Comment by pron

5 hours ago

> C also has a GC. See Boehm GC. And before you complain RC is part of std I will point that std is optional and is on track to become a freestanding library.

Come on. The majority of Rust programs use the GC. I don't understand why it's important to you to debate this obvious point. Rust has a GC and most Rust programs use it (albeit to a much lesser extent than Java/Python/Go etc.). I don't understand why it's a big deal.

You want to add the caveat that some Rust programs don't use the GC and it's even possible to not use the standard library at all? Fine.

> Not the way hardware is moving, which is to say more emphasis on more cores and with no more free lunch from hardware. Regardless of whether it is on-prem or in the cloud, mandatory GC is not a cost you can justify easily anymore.

This is simply not true. There are and have always been types of software that, for whatever reason, need low-level control over memory usage, but the overall number of such cases has been steadily decreasing over the past decades and is continuing to do so.

> As witnessed in the latest RAM crisis, there is no guarantee you can just rely on more memory providing benefits.

What you say about RAM prices is true, but it still doesn't change the economics of RAM/CPU sufficiently. There is a direct correspondence between how much extra RAM a tracing collector needs and the amount of available CPU (through the allocation rate).

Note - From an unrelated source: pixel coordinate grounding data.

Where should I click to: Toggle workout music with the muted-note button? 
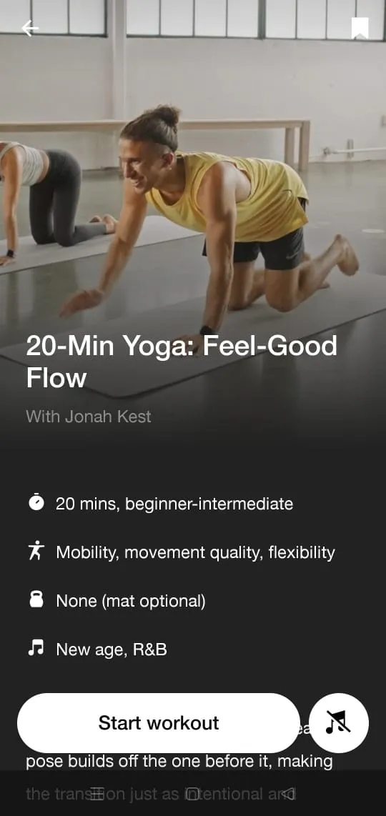tap(339, 723)
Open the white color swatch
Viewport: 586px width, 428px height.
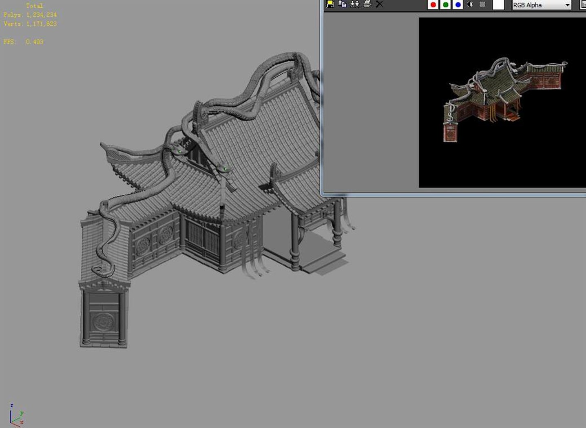click(x=498, y=4)
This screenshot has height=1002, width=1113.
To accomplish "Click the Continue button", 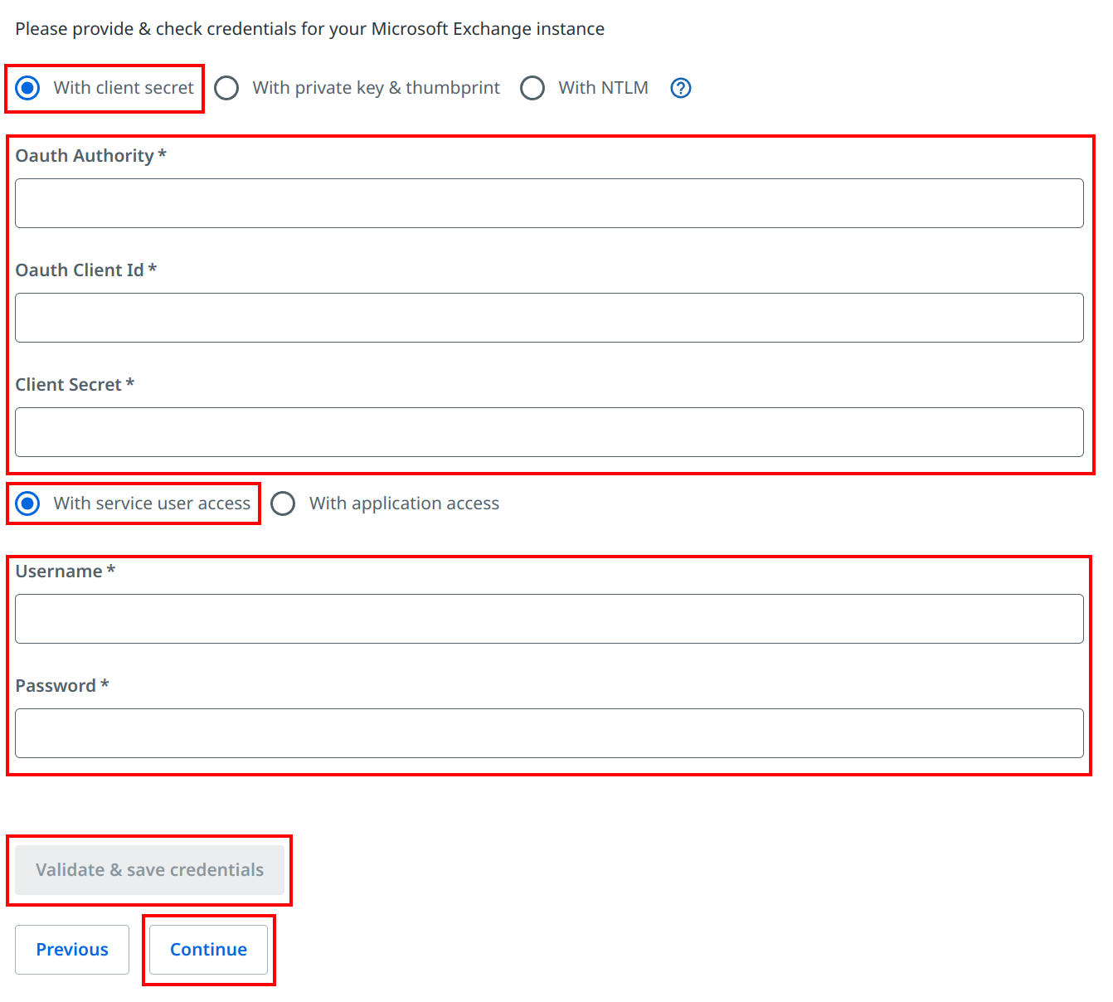I will 208,950.
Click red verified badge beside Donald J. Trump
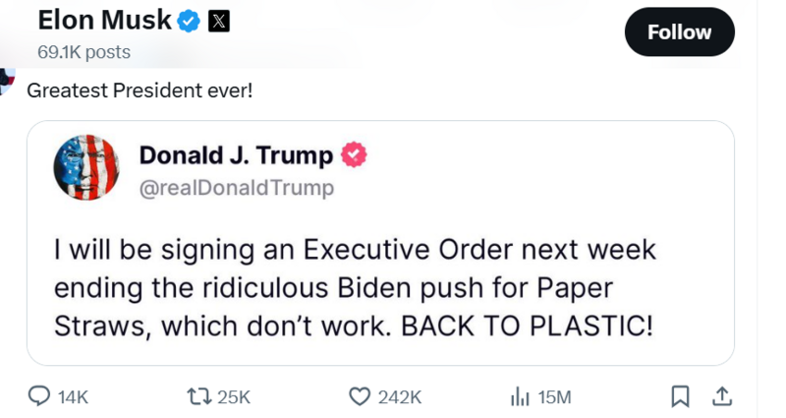 coord(355,154)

Regardless of how memory management is done (even manually), reducing footprint requires using more CPU, so the question isn't "is RAM expensive?" but "what is the relative cost of RAM and CPU when I can exchange one for the other?" The RAM/CPU ratios available in virtually all on-prem or cloud offerings are favourable to tracing algorithms.

If you're interested in the subject, here's an interesting keynote from the last International Symposium on Memory Management (ISMM): https://youtu.be/mLNFVNXbw7I

> Sure, but those that see fewer UAF errors have more time to deal with logic errors.

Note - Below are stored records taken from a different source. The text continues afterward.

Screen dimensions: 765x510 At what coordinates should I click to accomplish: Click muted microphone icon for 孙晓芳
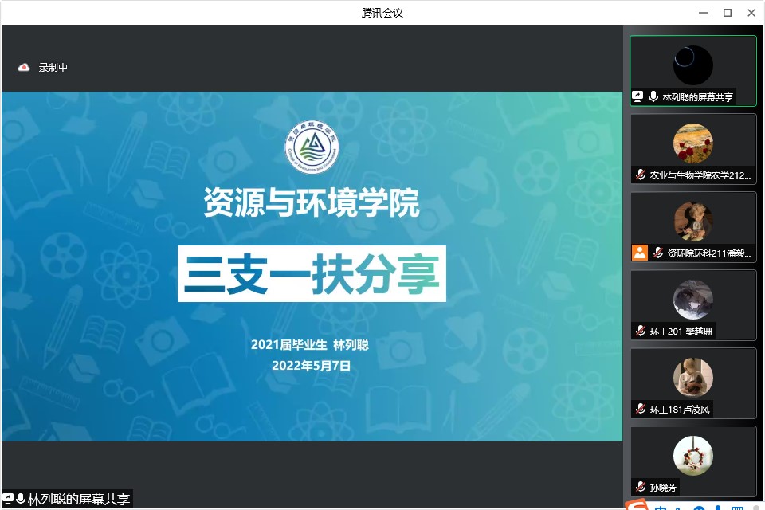click(641, 487)
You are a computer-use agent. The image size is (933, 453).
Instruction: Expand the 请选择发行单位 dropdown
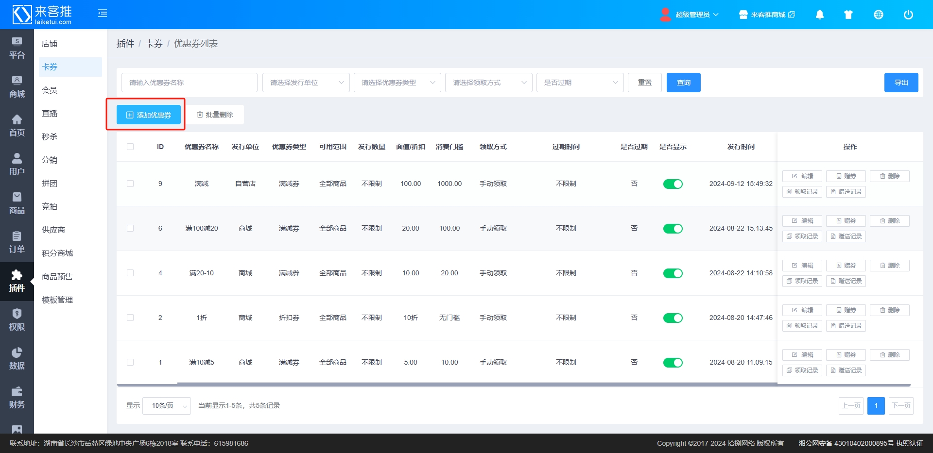tap(306, 83)
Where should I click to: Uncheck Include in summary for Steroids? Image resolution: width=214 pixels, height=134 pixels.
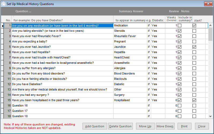point(180,31)
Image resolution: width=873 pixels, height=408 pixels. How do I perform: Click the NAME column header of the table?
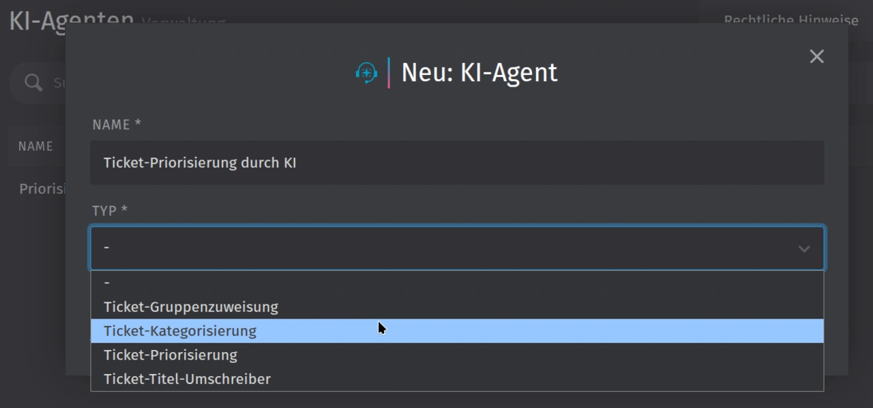(x=35, y=146)
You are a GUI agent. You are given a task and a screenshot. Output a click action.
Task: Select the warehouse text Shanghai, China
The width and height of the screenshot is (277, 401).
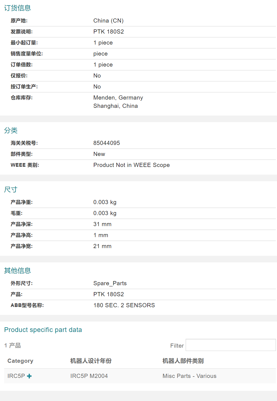[115, 106]
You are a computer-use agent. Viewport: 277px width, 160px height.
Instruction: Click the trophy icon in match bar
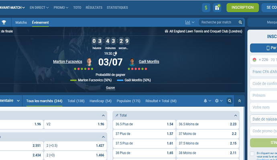(x=4, y=22)
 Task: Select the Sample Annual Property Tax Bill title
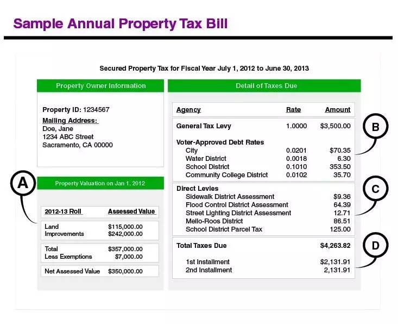pyautogui.click(x=121, y=24)
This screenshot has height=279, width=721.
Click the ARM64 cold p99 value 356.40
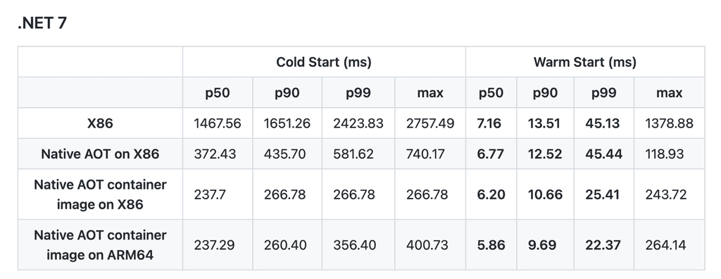(x=355, y=245)
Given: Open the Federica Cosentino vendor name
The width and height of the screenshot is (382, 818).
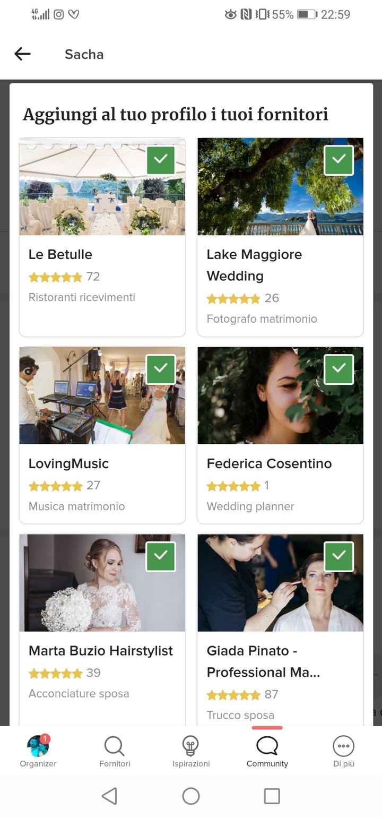Looking at the screenshot, I should 269,463.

I think that's a valid argument, but so is mine. If we knew the best path to software correctness, we'd all be doing it.

> Of course there are confounding variables such as believing you are king of the world, or that Rust defends you from common mistakes, but overall for similar codebases you see fewer bugs.

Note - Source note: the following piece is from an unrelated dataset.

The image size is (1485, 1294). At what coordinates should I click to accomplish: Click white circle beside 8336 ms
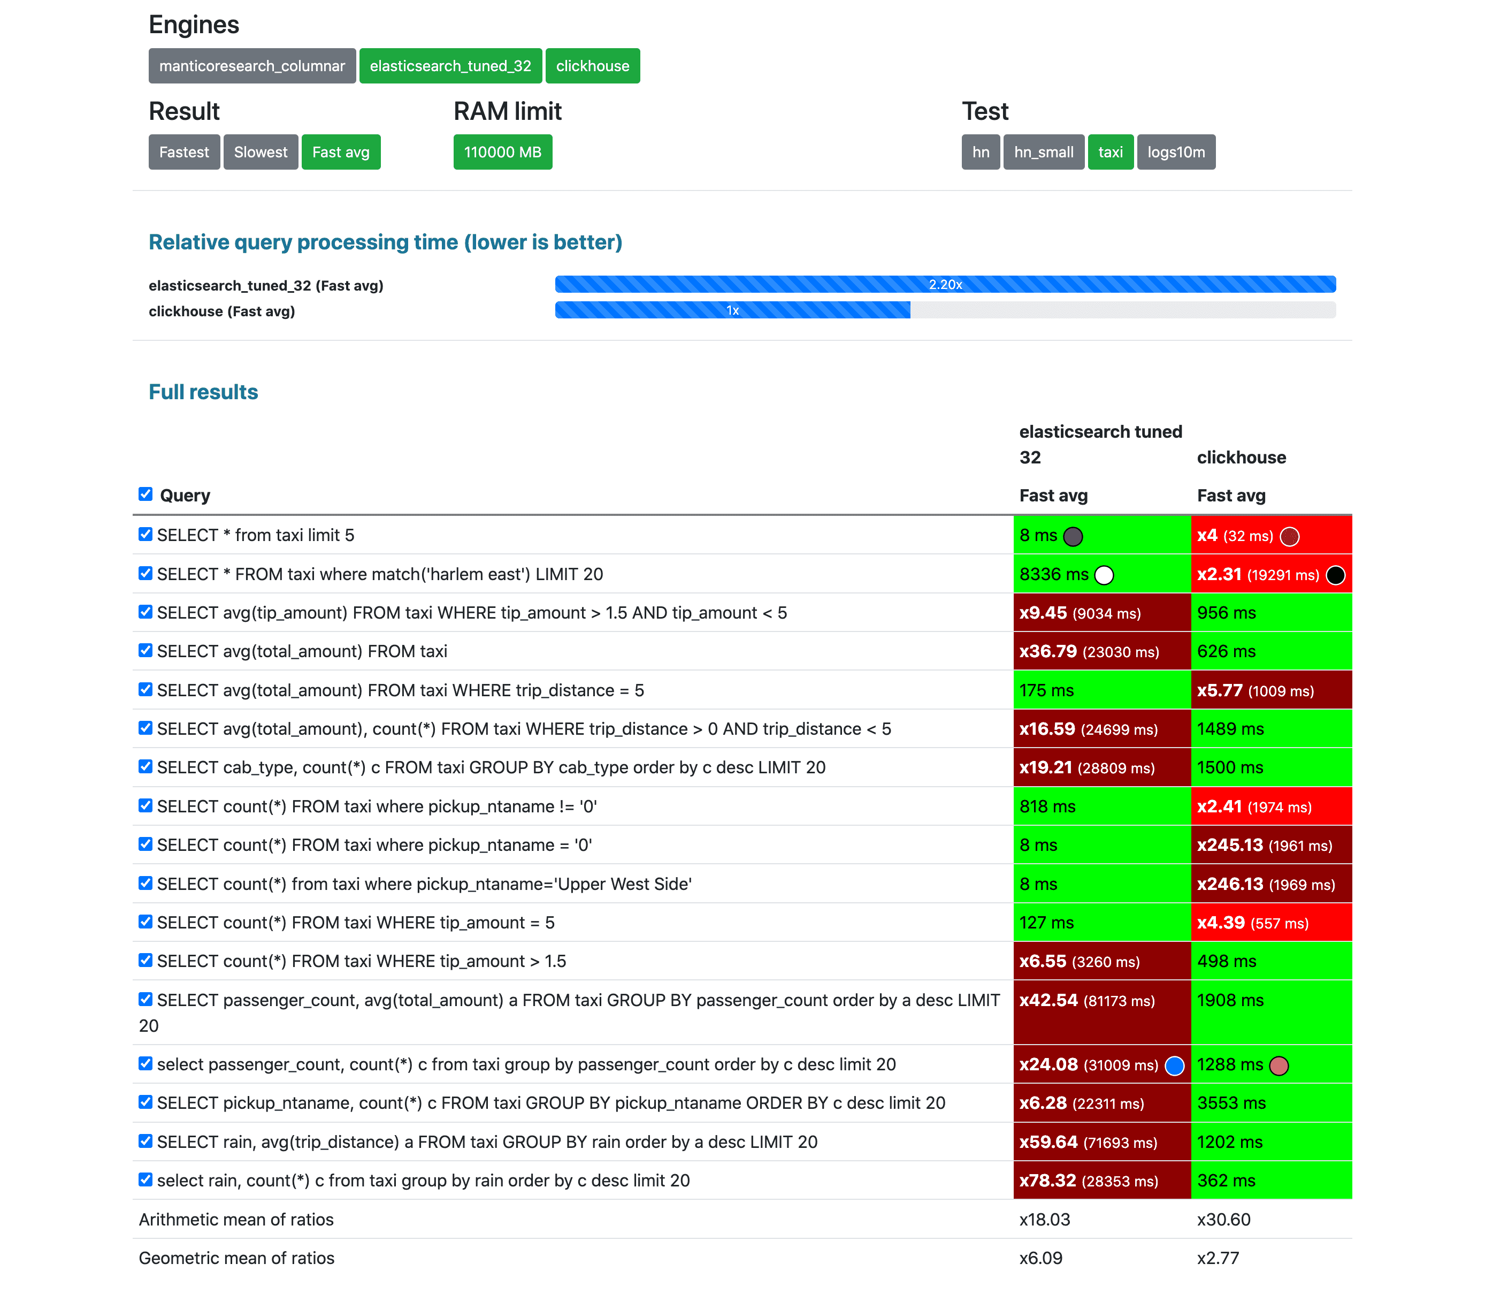pos(1104,575)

I understand that's something you believe, but it's not supported empirically, and as someone who's been deep in the software correctness and formal verification world for many, many years, I can tell you that it's clear we don't know what the "right" approach is (or even that there is one right approach) and that very little is obvious. Things that we thought were obvious turned out to be wrong.

It's certainly reasonable to believe that the Rust approach leads to more correctness than the Zig approach, and some believe that, and it's equally reasonable to believe that the Zig approach leads to more correctness than the Rust approach, and some people believe that. It's also reasonable to believe that a different approaches is better for correctness in different circumstances. We just don't know, and there are reasonable justifications in both directions. So until we know, different people will make different choices, based on their own good reasons, and maybe at some point in the future we'll be able to have some empirical data that gives us something more grounded in fact.